Beatriz Grinsztejn, M.D., Ph.D.

The president of the International AIDS Society (IAS) is calling for more transparency about the pricing of lenacapavir in the access agreement that Gilead Sciences has signed with The Global Fund to Fight AIDS, Tuberculosis and Malaria (the Global Fund) to supply 2 million doses of the groundbreaking preexposure prophylaxis (PrEP) medication.

In her remarks at the opening ceremony of the IAS meeting in Kigali, Rwanda, on Monday and at a press conference on Tuesday, the IAS president, Beatriz Grinsztejn, M.D., Ph.D., referenced the lack of transparency in the agreement between Gilead and the Global Fund that was announced last week.

At the press conference, Grinsztejn said that disclosure of the price is important to middle-income countries such as Brazil that are negotiating price and access to lenacapavir separately because they aren’t among the countries that will be supplied the PrEP drug through the Global Fund agreement.

“The actual price of this agreement between the Global Fund and Gilead is not transparent,” she said at the press conference. “So for countries that are not included in this group of countries that will be benefited by this agreement, we have no basis to start the conversation.”

Grinsztejn is a leading HIV researcher in Brazil and director of the HIV/AIDS clinical research unit at the Evandro Chagas National Institute of Infectious Diseases—FIOCRUZ in Rio de Janeiro.

A Gilead spokesperson said in a prepared statement yesterday that the price under the Gilead-Global Fund is confidential but that it reflects the cost of producing and delivering lenacapavir at no profit to Gilead. The statement says that for middle-income countries not covered by the agreement, the company Gilead is prioritizing timely registration, ramping up manufacturing to meet demand, and exploring tiered pricing.

The FDA approved lenacapavir for PrEP on June 18, 2025. Because it is nearly 100% efficacious at preventing HIV and has a twice-a-year dosing schedule, lenacapavir is being heralded as a possible breakthrough in HIV prevention and goals to end HIV as a worldwide public health threat. But questions about whether lenacapavir, which Gilead is marketing under the brand name Yeztugo, will be used hover over its potential, and the uptake hinges on many issues, including the price.
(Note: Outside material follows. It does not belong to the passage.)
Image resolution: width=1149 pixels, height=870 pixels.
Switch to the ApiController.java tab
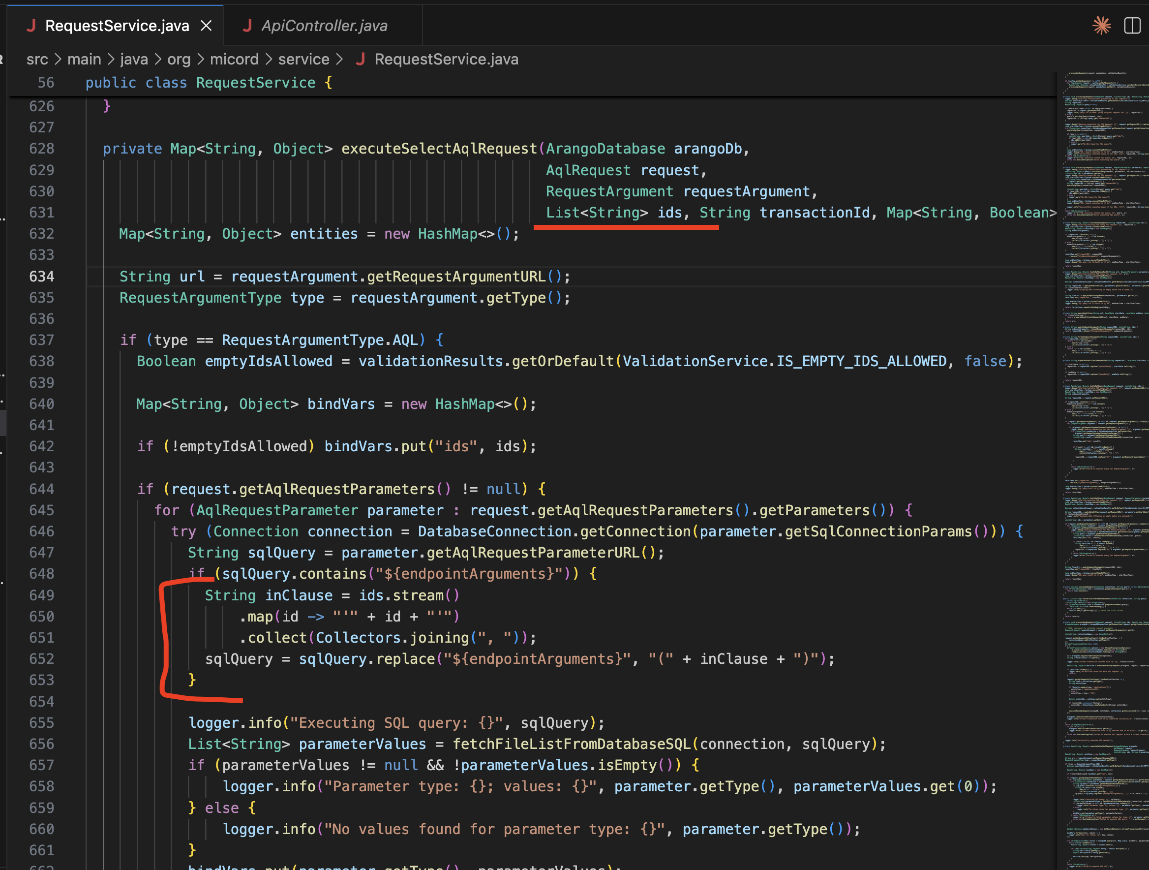coord(324,25)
For the U.S., Gilead has set a list price of $28,218, although, as is typical with drug prices in the U.S., payers such as Medicaid plans and employer-based health plans are expected to negotiate markdowns from that list price.

To address price and access elsewhere in the world, Gilead has said it has signed royalty-free licensing agreements with generic manufacturers to supply lenacapavir to 120 low- and middle-income countries with a high incidence of HIV. During the period before those generic versions are available, the company has said it was committed to making lenacapavir available at a price that didn’t yield any profit for the company in those 120 countries.

In its news release last week about the deal with Gilead, the Global Fund trumpeted the agreement as a “significant milestone for global health equity” because, the release said, it will be the first time that an HIV prevention product will be introduced in low- and middle-income countries at the same time as in high-income countries.

PrEP has been the central topic of this year’s IAS meeting, and positive clinical trial results for lenacapavir were the major story that emerged from last year’s meeting in Munich. According to the U.S. State Department, the U.S. President's Emergency Plan for AIDS Relief, better known as PEPFAR, has funded more than 90% of PrEP initiations for HIV prevention globally. As a result, the Trump administration’s pullback of PEPFAR funding has become a major factor in PrEP use and planning. The rescission spending bill that includes major cuts to foreign aid and public media that the Senate narrowly passed yesterday did not, in the end, include a $400 million cut in PEPFAR funding proposed by the White House.

“News that the U.S. Senate plans to remove PEPFAR from proposed budget cuts is very welcome,” Grinsztejn said in a prepared statement. “The International AIDS Society urges lawmakers to keep supporting this life-saving programme and the global HIV response.”